▶ _Фрагмент документа_
Что же делает художник в повести «Лотос»?
«Он развернул альбом и принялся рисовать: я должен сделать портрет той, которая взошла на костер, как и каждый из нас восходил или взойдет когда-то, должен нарисовать человека, запечатлеть лицо бедной мученицы, которая ни в чем не повинна перед высшей властью мира… Глубина материнского тела уже была вотчиною смерти, захваченной ею безвозвратно, и я нарисовал не маску смертного лица старухи, моей матери, а завоеванную ордами страну, захваченный врагами дом».
Так образ вытесняет чувство.
«…Лица старухи, моей матери…»
Идут — по возрастающей — поэтизация прозы, инъекции торжественно-возвышенной риторики, раскаты, ритмизации: «И вот она — та неожиданная встреча, которая случается по прихоти искусства, но в мире несвершающихся судеб и надежд людских такого не бывает…» Проза переходит в стихи, слову уже тесно в рамках прозы.

▶ _Исходные данные_
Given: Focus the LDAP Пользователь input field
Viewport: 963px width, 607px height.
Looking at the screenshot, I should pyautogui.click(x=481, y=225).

▶ _Что сделать_
Извлеките дословно из фрагмента о повести «Лотос» отрывок, начиная со слов «Что же делает» и до слов «образ вытесняет чувство.» включительно.

▶ _Ответ_
Что же делает художник в повести «Лотос»?
«Он развернул альбом и принялся рисовать: я должен сделать портрет той, которая взошла на костер, как и каждый из нас восходил или взойдет когда-то, должен нарисовать человека, запечатлеть лицо бедной мученицы, которая ни в чем не повинна перед высшей властью мира… Глубина материнского тела уже была вотчиною смерти, захваченной ею безвозвратно, и я нарисовал не маску смертного лица старухи, моей матери, а завоеванную ордами страну, захваченный врагами дом».
Так образ вытесняет чувство.